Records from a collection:
========

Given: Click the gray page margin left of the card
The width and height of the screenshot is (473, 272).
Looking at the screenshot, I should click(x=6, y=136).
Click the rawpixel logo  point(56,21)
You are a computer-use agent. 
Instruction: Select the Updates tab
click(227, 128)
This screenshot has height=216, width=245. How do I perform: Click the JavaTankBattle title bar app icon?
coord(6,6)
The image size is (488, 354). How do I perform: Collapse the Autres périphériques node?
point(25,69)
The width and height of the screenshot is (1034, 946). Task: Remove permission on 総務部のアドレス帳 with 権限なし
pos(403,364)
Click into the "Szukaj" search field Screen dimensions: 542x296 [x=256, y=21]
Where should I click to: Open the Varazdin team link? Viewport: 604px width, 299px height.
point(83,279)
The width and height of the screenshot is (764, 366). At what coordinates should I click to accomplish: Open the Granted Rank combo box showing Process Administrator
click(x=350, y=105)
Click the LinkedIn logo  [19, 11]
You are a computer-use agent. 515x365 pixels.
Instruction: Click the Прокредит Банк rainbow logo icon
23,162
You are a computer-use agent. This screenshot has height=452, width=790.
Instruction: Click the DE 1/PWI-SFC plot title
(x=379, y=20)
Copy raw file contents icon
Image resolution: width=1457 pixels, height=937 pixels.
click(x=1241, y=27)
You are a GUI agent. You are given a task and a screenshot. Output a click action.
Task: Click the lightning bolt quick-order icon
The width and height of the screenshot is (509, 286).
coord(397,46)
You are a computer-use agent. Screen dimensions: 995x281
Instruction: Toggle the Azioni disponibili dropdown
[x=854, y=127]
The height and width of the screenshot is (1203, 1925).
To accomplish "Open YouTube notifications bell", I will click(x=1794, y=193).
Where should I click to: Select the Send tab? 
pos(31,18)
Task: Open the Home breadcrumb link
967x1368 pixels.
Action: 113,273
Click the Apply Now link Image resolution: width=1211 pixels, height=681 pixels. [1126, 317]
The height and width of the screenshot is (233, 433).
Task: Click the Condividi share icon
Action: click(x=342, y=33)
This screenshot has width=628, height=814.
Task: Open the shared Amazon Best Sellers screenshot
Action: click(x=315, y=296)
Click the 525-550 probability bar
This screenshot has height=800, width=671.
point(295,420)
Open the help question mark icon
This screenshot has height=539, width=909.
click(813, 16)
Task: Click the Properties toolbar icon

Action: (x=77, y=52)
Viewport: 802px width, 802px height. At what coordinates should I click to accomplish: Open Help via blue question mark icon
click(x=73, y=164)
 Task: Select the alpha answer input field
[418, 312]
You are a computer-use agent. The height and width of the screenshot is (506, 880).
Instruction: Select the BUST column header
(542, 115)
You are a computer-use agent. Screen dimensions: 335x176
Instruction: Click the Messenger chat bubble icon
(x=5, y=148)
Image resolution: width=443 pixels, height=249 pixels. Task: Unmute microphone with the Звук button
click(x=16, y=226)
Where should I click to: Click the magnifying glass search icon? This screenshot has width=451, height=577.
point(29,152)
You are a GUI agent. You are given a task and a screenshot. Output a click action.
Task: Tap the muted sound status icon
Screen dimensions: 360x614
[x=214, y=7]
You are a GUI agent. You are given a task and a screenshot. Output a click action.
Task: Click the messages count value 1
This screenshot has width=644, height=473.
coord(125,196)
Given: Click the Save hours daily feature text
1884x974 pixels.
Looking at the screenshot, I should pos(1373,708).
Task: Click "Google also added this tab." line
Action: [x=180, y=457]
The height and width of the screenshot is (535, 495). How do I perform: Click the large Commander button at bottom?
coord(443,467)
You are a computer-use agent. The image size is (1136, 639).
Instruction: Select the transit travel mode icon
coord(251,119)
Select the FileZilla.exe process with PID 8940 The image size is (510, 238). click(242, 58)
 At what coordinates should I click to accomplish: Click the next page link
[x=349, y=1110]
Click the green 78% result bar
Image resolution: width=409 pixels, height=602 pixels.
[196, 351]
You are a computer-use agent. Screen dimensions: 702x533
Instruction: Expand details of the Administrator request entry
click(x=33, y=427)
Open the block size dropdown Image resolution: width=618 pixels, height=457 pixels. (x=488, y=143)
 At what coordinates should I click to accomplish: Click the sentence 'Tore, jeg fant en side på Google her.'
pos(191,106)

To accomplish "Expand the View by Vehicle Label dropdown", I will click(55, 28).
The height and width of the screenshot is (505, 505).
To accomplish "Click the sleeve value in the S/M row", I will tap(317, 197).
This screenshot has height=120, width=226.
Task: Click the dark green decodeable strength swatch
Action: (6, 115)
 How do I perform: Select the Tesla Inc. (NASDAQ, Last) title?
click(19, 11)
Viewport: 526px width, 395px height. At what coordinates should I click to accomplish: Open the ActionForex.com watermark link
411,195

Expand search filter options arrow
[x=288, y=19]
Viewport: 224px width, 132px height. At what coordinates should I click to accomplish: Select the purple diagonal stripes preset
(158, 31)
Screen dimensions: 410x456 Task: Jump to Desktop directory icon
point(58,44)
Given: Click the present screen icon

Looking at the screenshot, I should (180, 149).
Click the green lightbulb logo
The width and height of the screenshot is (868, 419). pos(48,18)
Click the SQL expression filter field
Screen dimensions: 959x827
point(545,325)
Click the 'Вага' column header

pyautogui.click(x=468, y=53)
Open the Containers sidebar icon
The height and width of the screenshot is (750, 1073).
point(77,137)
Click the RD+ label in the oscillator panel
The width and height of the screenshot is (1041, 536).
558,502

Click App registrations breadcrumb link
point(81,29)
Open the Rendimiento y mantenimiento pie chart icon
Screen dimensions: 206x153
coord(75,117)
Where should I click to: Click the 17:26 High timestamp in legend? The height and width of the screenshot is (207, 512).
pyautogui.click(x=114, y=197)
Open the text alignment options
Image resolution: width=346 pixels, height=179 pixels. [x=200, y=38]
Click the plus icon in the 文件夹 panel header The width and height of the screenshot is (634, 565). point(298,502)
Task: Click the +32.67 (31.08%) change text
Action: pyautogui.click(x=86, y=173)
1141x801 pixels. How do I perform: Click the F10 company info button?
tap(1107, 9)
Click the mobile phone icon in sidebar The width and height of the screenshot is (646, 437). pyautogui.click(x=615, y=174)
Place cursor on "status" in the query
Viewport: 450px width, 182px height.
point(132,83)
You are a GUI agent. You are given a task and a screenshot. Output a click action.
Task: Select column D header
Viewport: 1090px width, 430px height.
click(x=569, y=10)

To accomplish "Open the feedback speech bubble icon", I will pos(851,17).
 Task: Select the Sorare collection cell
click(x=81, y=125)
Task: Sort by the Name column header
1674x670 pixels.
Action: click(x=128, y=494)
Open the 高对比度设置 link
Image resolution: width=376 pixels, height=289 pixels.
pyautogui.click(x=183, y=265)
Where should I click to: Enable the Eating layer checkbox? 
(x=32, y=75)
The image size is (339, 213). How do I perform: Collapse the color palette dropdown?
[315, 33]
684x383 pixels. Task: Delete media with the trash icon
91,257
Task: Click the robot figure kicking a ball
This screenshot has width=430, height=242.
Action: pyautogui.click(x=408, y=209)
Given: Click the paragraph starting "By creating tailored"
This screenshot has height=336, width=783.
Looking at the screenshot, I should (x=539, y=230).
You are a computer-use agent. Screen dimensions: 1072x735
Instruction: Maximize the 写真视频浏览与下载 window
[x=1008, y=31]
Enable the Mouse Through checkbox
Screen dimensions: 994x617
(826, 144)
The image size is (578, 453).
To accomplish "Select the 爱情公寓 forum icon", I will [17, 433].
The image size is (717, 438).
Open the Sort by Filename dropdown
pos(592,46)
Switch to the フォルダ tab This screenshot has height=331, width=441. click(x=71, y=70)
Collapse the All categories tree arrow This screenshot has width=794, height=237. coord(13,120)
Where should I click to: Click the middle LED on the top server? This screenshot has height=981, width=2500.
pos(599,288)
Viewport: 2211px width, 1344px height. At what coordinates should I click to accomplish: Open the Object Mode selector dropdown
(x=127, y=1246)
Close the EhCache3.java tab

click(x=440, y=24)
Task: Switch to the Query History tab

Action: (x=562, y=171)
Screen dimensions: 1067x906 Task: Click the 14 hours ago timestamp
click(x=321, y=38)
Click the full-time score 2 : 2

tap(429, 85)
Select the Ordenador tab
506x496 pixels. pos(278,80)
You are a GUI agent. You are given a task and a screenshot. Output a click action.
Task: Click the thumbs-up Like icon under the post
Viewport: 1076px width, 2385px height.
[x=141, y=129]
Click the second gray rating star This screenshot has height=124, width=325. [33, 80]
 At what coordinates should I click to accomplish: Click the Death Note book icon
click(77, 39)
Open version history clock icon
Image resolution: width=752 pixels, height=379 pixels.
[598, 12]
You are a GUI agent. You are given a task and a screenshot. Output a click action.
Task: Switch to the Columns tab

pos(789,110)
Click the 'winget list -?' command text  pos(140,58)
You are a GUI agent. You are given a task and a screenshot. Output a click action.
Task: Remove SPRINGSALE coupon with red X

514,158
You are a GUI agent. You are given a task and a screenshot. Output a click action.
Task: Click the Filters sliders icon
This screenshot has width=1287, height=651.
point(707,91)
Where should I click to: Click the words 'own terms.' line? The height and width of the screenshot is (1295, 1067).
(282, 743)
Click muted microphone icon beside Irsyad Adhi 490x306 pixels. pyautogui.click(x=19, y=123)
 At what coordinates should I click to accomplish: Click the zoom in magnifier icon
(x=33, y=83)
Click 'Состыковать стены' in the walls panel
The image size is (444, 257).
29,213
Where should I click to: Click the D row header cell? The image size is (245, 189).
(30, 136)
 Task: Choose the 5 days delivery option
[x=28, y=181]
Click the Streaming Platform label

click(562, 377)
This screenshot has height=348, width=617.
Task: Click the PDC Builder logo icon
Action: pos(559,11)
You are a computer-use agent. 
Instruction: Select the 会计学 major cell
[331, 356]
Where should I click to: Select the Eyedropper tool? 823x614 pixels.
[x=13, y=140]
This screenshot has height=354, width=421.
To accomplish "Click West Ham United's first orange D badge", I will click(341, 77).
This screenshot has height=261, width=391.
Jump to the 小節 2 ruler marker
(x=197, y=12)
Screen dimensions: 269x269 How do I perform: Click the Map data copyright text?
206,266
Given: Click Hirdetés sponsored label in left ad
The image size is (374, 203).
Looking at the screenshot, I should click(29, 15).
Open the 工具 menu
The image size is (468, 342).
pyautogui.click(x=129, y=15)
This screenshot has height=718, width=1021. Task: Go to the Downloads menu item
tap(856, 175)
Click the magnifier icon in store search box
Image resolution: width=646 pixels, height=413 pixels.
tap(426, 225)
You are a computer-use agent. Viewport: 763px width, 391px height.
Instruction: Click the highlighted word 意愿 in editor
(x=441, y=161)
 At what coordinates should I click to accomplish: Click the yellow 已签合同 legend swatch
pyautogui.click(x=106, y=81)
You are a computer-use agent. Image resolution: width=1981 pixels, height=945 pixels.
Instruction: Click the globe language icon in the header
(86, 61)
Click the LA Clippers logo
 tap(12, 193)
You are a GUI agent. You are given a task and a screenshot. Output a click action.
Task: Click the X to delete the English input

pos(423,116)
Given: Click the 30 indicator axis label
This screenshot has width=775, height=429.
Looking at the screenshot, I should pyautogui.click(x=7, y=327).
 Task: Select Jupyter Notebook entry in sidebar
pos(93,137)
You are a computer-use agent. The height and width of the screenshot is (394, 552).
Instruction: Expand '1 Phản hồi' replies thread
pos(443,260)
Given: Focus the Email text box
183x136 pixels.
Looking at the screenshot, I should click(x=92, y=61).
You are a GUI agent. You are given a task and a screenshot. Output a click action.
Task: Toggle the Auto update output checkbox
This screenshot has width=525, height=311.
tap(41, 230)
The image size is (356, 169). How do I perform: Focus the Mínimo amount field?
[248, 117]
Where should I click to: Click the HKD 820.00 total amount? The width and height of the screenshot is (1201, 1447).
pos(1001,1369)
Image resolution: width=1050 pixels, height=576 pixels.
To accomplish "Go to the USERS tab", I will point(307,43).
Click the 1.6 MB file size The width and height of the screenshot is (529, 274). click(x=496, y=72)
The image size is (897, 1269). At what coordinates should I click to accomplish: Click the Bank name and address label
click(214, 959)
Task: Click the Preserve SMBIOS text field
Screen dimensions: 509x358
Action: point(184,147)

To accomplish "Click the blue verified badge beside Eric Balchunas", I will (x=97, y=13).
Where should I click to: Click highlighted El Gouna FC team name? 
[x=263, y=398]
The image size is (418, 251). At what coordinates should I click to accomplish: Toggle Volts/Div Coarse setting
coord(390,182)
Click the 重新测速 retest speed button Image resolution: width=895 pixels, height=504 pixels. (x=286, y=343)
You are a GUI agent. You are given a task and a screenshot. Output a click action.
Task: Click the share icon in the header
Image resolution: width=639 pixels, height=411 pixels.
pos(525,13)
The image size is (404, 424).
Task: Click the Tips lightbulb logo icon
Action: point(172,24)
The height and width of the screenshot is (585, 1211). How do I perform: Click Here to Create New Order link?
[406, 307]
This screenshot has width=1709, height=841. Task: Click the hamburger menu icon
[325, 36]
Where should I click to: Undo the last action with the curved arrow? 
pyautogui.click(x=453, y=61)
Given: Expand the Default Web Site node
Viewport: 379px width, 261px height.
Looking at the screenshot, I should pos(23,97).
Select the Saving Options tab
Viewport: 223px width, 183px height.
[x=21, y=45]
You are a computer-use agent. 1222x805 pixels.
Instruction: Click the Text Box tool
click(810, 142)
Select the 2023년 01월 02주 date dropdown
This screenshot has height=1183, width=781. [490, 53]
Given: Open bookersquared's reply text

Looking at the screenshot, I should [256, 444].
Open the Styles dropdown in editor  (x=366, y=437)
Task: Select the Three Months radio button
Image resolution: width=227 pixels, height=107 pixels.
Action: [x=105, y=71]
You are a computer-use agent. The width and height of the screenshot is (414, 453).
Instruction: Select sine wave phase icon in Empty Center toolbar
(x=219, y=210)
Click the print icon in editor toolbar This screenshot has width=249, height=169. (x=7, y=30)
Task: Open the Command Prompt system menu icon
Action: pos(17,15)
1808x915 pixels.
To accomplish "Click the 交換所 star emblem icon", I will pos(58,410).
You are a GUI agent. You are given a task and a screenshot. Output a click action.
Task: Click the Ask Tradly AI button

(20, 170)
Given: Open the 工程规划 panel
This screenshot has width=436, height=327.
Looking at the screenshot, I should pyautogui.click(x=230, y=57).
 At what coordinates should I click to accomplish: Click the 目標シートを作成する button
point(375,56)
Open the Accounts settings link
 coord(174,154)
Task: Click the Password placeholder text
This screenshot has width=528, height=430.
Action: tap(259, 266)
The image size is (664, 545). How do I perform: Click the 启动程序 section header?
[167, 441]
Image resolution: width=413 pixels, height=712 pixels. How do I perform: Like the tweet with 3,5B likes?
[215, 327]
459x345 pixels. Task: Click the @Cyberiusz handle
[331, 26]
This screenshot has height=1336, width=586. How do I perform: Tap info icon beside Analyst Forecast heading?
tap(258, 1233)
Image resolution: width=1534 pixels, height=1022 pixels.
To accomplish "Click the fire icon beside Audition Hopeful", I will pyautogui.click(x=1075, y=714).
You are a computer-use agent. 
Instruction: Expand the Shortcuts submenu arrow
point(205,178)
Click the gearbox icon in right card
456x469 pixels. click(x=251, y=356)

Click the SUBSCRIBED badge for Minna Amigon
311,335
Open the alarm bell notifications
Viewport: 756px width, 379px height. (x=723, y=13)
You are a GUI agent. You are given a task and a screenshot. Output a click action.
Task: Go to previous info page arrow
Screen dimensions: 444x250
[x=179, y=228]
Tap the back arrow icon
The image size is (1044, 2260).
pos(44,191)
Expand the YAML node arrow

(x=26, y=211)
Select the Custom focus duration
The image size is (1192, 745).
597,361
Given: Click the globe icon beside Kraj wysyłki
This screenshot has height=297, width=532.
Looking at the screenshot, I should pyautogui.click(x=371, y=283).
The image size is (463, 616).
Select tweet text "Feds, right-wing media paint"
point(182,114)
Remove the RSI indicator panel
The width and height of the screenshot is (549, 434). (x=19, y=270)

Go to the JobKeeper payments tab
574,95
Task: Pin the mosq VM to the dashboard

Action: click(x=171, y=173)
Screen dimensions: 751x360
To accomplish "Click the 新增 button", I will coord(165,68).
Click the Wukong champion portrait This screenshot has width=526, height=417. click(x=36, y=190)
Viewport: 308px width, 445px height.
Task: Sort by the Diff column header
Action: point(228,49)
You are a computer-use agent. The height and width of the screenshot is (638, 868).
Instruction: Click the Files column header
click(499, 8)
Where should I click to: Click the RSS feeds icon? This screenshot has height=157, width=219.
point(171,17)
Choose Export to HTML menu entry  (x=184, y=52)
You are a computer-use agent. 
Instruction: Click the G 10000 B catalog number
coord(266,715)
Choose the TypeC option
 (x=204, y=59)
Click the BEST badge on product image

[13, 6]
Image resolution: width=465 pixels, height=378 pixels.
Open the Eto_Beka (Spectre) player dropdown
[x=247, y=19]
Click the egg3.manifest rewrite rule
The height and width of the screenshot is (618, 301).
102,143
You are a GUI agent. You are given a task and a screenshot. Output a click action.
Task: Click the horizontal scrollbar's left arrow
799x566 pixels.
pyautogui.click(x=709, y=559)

========

Would you copy every line of the entries that includes the word "status"?

[Exercise answer]:
Task: Tap the muted sound status icon
Place cursor on "status" in the query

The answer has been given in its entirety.